Today, in organisations with non-optimised ETL tools, 50% of the data obtained arrives much later for analytics software. This situation means that, on average, 75% of companies lose business opportunities by not being able to count on the information quickly and in a timely manner. That’s why an ETL solution is one of the first things to have when you want to develop your business.
Improving ETL processes and their associated tools is a necessity for organisations that wish to achieve greater growth, both commercial and productive.
There’s no doubt that ETL tools are the main instruments that allow us to build a data warehouse or data mart. However, it is not always easy to know how to choose the right solution that best suits our objectives, that’s why business’ owners usually need somebody to assist in this case. There are not so many companies which work with ETL solutions today, however several IT companies, such as Visual Flow, provide professional services.

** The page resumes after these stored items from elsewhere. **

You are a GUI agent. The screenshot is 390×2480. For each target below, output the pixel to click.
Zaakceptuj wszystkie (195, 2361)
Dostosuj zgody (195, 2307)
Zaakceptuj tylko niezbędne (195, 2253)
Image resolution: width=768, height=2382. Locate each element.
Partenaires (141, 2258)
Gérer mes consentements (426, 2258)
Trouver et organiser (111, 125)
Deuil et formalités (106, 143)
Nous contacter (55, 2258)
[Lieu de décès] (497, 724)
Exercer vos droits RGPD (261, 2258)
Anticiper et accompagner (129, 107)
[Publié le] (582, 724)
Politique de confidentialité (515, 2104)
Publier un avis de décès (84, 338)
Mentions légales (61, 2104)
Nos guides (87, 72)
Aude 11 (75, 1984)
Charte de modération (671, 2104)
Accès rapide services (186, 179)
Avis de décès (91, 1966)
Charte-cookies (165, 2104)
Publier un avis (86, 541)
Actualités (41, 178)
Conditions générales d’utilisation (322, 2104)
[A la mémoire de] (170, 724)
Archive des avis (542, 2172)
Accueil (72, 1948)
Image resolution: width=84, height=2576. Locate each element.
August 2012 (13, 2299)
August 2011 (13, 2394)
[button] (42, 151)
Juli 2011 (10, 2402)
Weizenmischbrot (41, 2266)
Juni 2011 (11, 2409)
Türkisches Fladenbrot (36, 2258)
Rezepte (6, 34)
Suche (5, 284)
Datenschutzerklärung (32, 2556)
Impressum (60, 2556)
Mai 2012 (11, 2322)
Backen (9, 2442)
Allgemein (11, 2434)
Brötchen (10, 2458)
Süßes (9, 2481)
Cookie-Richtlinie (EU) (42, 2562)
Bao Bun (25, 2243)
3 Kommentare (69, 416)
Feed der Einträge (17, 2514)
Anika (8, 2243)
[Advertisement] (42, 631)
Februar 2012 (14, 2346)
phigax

This post will explain the different categories of ETL tools and make a comparison of the main tools in the market.
What are features of working with ETL tools?
ETL is the process that allows you to extract data from heterogeneous sources and with different formats in one place. In addition, the data is validated, cleaned and the necessary transformations are applied so that they can be analysed easily; finally, the data is loaded into a database, data warehouse or data mart, where they are ready to be exploited.
Moreover, this ETL process can become very complex, also taking into account the large size of the data to extract, transform and load. Therefore, ETL tools play a fundamental role since they are the basis for any data analysis and business intelligence strategy.
What are the main stages of the ETL process?
When it comes to non-complex ETL processes, the three stages are usually concatenated with each other. As a rule there are stages such as extraction stage, transformation stage,load stage.
However, as a process increases in complexity, each phase can be developed separately and using specific ETL tools. Specifically, in the three stages the following happens:
The first one is the extraction stage. In this first phase you get the ‘primary material’ with which you will work on the following ones. It is about extracting raw or pure data from sources such as:
- social networks,
- CRM software,
- telephone records,
- invoices issued.
Because they are of a varied nature, these data are subjected to a homogenisation process before being sent to the transformation phase.
After the data is obtained and homogenised, a process is applied to them to obtain value and usefulness from them. That is, at this stage the homogenised data is converted into practical and useful information for the company.
Finally, the outgoing information of the transformation stage is uploaded to a data warehouse. Once it is on this site, it can be consulted, shared or analysed by the company’s staff. That is, the loading phase is the one that makes the data available to non-technical personnel.
All you need to know about this innovative solution
There are different ETL tools on the market, each with its own specific characteristics. However, when choosing the right tool for our company or project, services are faced with four different main categories:
- ETL Enterprise tools. These are proprietary products, with many functionalities included and support for connection with a large number of sources and are usually chosen by large companies since the acquisition cost is high.
- Open source ETL tools. These are free-code and free-use tools, which allows greater accessibility for small companies. Being products with a general approach, customisation is often necessary to adapt to specific objectives, which requires specialised consulting.
- Customised ETL tools. These are tools developed to measure and specifically for a specific company or project. They require a great initial development effort, but the result is better suited to the requirements.
- ETL Cloud Tools. The cloud can provide us with all its advantages such as high flexibility and pay-per-use when choosing ETL tools that are offered as a service.
How to choose the right ETL tools?
A recent study indicates that businesses with optimised analytics processes can make decisions five times faster than the competition. Having, or not, the data management tools that best suit the organisation can make the difference between its success or failure. In this sense, choosing the best ETL tools brings the following benefits:
- It increases the ability to make accurate and timely decisions and filter all the data obtained to have only those with value and consistency.
- It allows you to obtain data of all kinds and from any source and provides automated support to the personnel in charge of data management.
- It offers agility when processing even huge amounts of data and turns unreadable data into readable, accessible and practical information.
As we have seen, all categories of ETL tools have their advantages and disadvantages. Therefore, it is important to take into account our objectives and needs, as well as the costs and resources we have at our disposal to choose whether to acquire a commercial solution, adapt an open source tool, or develop our own tool.
How to choose ETL tools for your team?
Next, we are going to discuss the main features according to which it is possible to make a comparison of ETL tools. The first one is cost, which is not only limited to the cost of acquisition, but also includes support, training and consulting costs. It is important to take into account the total of these costs to decide between a proprietary or free code tool.
The risk that the project will not succeed, which includes not meeting the budget, the schedule or the requirements or expectations of customers. Ease of use is another case, which is substantially improved if the tool has a friendly graphical interface, which can also reduce learning time.
Support and customer service. In this sense, it must be taken into account if it is offered in several languages and countries. Pay attention to the speed, which depends to a large extent on the amount of data to be transferred through the network and the computing capacity required for the transformations.
Connectivity with all types of systems is another point to check, which can allow us to extract data from all types of legacy applications, be it databases in Excel, mainframes, flat files, XML, etc.